Al leer su carta, las lágrimas que ya ella no derramaría, recorrieron sus mejilla, caminó a la cocina, y tragó el olor del fuego ya marchito, se tomó la botella de vino más todo lo que terminaba con la descripción etílico; no mentía, a las dos horas, sonó el timbre intensamente, media hora más o menos, ya totalmente ebrio, caminó hasta la sala y había una tarjeta a pocos centímetros de la puerta, decía el nombre de ella, quien lo había destruido en el pasado y por encima el poco rato de felicidad que había logrado; pautó una cita, sería doce horas más tarde, por fin se vería cara a cara con el pasado que había dejado en el sótano de su conciencia.
Con las ojeras a cuestas y sin afeitar, caminó esos quince minutos, que delimitaban el odio combinado con el deseo, la rabia con la desesperanza, tocó el timbre y finalmente allí estaba, con una bata azul transparente, sus tacones, y esa risa maligna que incitaba, era una diosa, tal como la había evocado tantas veces, ella por supuesto, lo había reconocido a pesar del tiempo, tras el saludo cordial de amigos distanciados, le brindó el mejor de los días para alguien seco por dentro, además de las caricias pagadas, conversaron largamente, su negocio era próspero, pero a leguas se notaba que tampoco era feliz.

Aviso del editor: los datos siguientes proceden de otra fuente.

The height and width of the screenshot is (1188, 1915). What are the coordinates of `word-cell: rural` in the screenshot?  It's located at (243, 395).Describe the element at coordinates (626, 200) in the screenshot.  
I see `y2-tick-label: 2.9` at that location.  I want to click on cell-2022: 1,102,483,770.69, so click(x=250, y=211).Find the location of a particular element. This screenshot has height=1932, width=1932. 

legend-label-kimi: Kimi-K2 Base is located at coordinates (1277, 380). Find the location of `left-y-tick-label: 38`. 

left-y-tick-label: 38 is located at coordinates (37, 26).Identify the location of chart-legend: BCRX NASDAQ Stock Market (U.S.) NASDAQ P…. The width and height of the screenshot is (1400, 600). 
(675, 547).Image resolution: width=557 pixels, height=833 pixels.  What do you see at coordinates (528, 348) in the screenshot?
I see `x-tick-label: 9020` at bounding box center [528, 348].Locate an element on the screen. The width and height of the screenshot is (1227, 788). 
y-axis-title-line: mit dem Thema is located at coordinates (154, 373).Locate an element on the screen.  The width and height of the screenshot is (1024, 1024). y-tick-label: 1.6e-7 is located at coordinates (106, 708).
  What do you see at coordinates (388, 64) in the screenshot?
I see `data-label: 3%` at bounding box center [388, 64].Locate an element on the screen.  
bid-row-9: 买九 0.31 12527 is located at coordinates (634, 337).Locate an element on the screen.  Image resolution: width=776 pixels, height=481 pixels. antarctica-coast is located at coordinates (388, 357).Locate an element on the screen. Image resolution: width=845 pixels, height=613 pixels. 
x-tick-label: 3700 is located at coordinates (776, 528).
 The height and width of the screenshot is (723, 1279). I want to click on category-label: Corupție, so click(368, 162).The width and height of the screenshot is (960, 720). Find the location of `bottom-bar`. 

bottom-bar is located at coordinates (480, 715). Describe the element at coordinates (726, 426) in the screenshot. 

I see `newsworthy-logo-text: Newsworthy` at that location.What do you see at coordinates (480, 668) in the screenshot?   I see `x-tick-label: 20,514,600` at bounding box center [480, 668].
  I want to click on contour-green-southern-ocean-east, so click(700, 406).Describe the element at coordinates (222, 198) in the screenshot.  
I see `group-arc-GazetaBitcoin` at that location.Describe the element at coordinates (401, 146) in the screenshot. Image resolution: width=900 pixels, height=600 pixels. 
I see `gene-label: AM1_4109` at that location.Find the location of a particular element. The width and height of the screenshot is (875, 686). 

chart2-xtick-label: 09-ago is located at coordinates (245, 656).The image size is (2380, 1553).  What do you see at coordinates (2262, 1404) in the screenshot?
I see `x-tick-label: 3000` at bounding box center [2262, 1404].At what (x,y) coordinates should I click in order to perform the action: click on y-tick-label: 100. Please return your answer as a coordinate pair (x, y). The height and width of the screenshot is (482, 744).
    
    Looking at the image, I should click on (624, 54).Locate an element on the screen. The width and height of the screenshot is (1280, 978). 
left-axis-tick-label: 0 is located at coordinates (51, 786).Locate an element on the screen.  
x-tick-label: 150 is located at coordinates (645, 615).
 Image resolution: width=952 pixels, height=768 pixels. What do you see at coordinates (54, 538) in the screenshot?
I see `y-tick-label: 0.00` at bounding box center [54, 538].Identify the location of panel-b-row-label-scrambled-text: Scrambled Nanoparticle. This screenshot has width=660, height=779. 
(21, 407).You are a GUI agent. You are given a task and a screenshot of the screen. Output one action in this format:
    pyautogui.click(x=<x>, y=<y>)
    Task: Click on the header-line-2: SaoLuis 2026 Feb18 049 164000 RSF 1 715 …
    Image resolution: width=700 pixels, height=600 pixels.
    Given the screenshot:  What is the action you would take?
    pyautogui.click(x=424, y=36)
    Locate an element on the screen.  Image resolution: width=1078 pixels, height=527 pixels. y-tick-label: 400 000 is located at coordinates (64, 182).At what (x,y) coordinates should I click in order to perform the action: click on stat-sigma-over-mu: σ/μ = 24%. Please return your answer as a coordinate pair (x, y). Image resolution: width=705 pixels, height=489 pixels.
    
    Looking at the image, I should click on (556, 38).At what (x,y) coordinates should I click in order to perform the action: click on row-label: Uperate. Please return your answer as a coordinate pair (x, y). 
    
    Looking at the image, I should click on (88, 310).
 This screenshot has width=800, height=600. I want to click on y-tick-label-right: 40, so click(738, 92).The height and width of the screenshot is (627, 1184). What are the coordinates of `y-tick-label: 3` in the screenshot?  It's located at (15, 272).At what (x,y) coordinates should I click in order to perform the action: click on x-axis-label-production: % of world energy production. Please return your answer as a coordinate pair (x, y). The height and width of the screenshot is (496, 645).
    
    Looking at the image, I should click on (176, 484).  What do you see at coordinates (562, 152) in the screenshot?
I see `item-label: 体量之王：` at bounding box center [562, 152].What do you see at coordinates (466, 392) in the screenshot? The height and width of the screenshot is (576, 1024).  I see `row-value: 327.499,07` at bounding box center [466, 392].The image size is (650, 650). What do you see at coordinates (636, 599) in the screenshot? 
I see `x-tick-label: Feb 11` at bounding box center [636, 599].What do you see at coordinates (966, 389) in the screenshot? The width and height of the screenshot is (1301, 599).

Soy yo, quien escribe esta historia, ahora comprendo lo que significa amar, la única manera de darle un significado, es a través del nombre de las dos mujeres que me marcaron en la vida; la primera, cuyo cuerpo jamás tuve hasta ese día, y al tenerlo, me doy cuenta que supo a nada, la segunda, quien me dejó la carta, conjugó el amor y lo equilibró con nuestra libertad; de ahora en adelante soy libre, para poder esconderme en el laberinto de la nada.

Se que no es el mejor relato, pero fue hecho con lo que antes llamaba sentimientos,
Atentamente,
El escritor en Luna Menguante


Y así lectores de este relato, no hay mucho más que mencionar, obviamente no ganó el concurso, no porque no fuera intenso, sencillamente, porque no quise, de respuesta a su relato, estas simples palabras:

Re: Al escritor en Luna Menguante

No pienses ganar con un escrito que no te pertenece, ahora vives, en el infierno denominado vacío, al cual estuve yo condenada durante diez años a tu lado.